Nicole: So, I understand what you're saying about not even go there, but also, self-control. Self-control is key.

John: Well, yeah, but don't test your self-control. That's what I'm saying. Is don't test it. There's no need to test it, right? You know what I'm saying? Like, you think you're stronger than you are, but you're not. That's what I'm saying. It's like...

Nicole: Yeah, but some people are.

John: Some people are, but you don't need to find out, do you? Like, you know.

Nicole: I agree with that. I agree. That's right. And someone else that's married to you or is dating you doesn't need to find out either. So that's like, think about it. Or your children too, you know. So, yeah. Like, where have we gone? Okay, so yeah. So we'll end that. We'll talk about our relationship. So that it falls on me. So it was kind of what we were talking about a little bit because we talked... We got into some discussions about falling into the rut of showing sexual desire and the importance of it to a man. Because again, and I think this is useful for women to know because I didn't realize that women didn't know this. Is two things. One is that a woman's sexual desire, like I was talking about before, is the most important thing to a man, period. It's not women think maybe it's frequency of sex. It's not. It's the actual enthusiasm, the actual desire shown. And then also, in the way that men want that to be... What you need to tell because that's what women don't know. So, women, I guess, let's say, men want you to show your depraved self, your [__] self to them, right? As like selfishly, right? It's like, I want you to do things to me. I want you to, you know, make me whatever, you know. Like, we'll try to keep it not too... Not too... You can, in your head, like whatever your depraved, like selfish sexual desires are in your head, that's what the man wants to hear because he doesn't... It's not that you want to necessarily do things to him. That's great, or that you have sex with him, but it's...
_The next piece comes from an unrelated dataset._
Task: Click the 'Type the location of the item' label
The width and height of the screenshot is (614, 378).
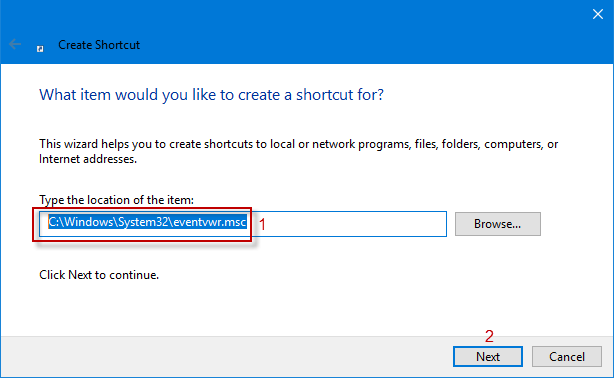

John: It's that so, and then on the flip side for the man, obviously, it's the romance, right? It's like, because that's what women, you know, the most is that that's what shows like, I guess I would say like a man feels loved by a woman if she shows sexual desire. That's the primary way, whereas a woman feels, and correct me if I'm wrong, if anything, if you don't agree with this, but a woman feels the most loved by a man by the romance that he shows her.

Nicole: Yeah, I would say so.

John: Yeah, so that's what we talked about. So it was good, but it was interesting. But it's good to check in, and that's what we were talking about is that because I felt like I was doing the things to make him feel desired, but I wasn't doing it in this selfish way, like he just...

Nicole: Right, which she was trying to be. So I'm like, I don't want to be selfish, you know? Like, I don't want it to be all about me; it's supposed to be about you. So I was trying to make it about you, but you're like, no, that's wrong, be selfish. And I'm like, what? This makes no sense. But if you watch any porno, then you will understand it because, okay, well, we already had that conversation, but any porno is going to be about the woman making the noises and how much she's enjoying it. And right, it's like that's what the focus is, is whether it's female porn or male porn, it's always still the focus on the woman's enjoyment. So that's why I think that is, that's the thing, obviously.

John: Yeah, but I think it's hard as a woman to, like, because I think women understand that, but I think they don't understand like telling a man what they want because that seems selfish. And also, if you look at some of the comments on our videos, guys so butthurt these days, like, why can't you just take care of yourself? Why can't you do this? So, like, it really has...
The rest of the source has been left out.